Rien n’arrivant pour rien, j’évoquais des hypothèses en rapport avec la pertinence de ce blogue après tout près de trois ans de publication.

Disons-le tout net, Les Miroirs des âmes ont fait le tour du jardin. Ce blogue a rempli son mandat : permettre à mademoiselle inukshuk d’apprivoiser sa soumission, de la dire et de l’exhiber. Permettre à Monsieur Valmont d’encadrer l’apprentissage de la soumise sur la base la plus claire possible.

miroir miroirNous le savons, les gémissements s’envolent mais les écrits restent.

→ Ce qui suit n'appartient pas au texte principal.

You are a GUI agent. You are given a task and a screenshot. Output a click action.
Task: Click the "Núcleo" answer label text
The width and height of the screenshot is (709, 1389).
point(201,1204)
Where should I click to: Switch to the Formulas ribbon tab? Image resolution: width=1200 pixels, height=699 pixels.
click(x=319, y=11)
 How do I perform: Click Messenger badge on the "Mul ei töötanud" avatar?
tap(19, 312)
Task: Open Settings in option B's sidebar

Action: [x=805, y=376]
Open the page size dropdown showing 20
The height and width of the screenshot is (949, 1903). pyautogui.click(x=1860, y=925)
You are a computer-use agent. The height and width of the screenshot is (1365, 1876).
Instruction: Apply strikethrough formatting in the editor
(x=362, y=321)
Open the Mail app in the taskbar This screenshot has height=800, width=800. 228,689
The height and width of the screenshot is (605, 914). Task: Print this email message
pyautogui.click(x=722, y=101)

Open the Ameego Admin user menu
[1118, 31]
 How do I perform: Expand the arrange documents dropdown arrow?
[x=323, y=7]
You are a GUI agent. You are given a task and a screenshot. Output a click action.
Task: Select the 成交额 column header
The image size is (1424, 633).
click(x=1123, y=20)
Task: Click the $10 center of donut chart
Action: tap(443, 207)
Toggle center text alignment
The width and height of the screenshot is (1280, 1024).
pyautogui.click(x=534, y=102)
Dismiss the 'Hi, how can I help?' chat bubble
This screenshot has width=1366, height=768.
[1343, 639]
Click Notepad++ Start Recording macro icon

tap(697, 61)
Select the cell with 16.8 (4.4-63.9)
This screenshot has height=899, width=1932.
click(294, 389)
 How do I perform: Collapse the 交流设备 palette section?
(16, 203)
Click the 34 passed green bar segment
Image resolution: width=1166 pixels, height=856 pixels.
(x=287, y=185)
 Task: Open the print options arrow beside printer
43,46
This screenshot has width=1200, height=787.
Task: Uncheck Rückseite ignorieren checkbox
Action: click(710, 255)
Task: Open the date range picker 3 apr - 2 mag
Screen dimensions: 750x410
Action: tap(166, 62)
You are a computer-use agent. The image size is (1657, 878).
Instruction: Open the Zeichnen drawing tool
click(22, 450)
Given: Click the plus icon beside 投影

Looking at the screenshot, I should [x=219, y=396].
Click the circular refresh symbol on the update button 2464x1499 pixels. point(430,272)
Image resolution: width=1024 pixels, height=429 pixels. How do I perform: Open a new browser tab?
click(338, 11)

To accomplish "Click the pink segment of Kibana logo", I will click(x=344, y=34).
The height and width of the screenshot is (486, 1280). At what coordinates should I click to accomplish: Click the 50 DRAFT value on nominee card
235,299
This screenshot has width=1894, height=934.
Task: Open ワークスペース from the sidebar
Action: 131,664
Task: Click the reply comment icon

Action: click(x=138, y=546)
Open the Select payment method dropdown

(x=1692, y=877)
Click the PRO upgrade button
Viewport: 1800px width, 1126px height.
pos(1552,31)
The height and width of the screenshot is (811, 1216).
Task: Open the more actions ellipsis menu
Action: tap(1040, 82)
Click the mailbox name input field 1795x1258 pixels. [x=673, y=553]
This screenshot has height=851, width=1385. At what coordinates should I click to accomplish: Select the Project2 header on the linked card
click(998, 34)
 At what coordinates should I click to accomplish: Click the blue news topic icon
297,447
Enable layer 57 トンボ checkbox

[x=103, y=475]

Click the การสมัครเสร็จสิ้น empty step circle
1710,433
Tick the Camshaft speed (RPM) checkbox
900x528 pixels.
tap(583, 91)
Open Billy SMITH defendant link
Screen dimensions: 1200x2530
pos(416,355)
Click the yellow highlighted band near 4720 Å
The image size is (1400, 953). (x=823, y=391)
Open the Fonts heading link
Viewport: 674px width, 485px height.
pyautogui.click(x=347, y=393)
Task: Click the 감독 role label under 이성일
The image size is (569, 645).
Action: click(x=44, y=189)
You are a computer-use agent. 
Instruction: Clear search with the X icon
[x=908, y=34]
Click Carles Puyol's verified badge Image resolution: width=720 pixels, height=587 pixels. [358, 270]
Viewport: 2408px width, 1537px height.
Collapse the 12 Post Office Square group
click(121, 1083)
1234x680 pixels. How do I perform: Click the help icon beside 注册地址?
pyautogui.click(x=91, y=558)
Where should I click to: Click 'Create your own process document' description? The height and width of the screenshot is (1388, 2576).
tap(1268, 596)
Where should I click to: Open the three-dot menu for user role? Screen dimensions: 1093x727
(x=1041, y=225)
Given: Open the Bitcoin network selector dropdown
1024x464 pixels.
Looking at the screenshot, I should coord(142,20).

Les Miroirs des âmes, c’était aussi une manière de mesurer le chemin parcouru, de jeter un éclairage sur les échanges, les blessures, les oppositions, les apprentissages, les confrontations, les petits et grands bonheurs, les hauts et les bas de la relation d’échange de pouvoirs, pour reprendre les mots d’atria dans Fetlife à propos de ce blogue.

Monsieur et mademoiselle entrent dans une nouvelle phase. Dans une nouvelle configuration relationnelle qui, si elle était explicitée dans cet espace public, pourrait nous mettre en danger. Nous avons pu constater au cours de ces trois ans que des gens de mauvaise volonté, ça existe. Nous avons pu constater que des gens peuvent se servir de ce qu’ils lisent ici pour nous embêter. Or, nous tenons à ce que nos pratiques bdsm demeurent sur une base saine et sécuritaire.

Les Miroirs des âmes vivent donc une mue. Un nouvel espace d’écriture verra le jour ailleurs. Un espace privé. Auquel auront peut-être accès certaines personnes au gré des événements, des scénarios et des relations, au fil du temps. Tout cela reste à voir.

Mon but le plus ancré est d’arriver à lâcher prise réellement et de m’en remettre à Maître Valmont.

Approchez, soumise inukshuk, de Monsieur votre Maître. Venez glisser votre main dans la mienne. Dès que vous y aurez glissé vos lèvres, nous pourrons nous envoler.

Après trois ans de relation, vous méritez de porter le collier de votre Maître.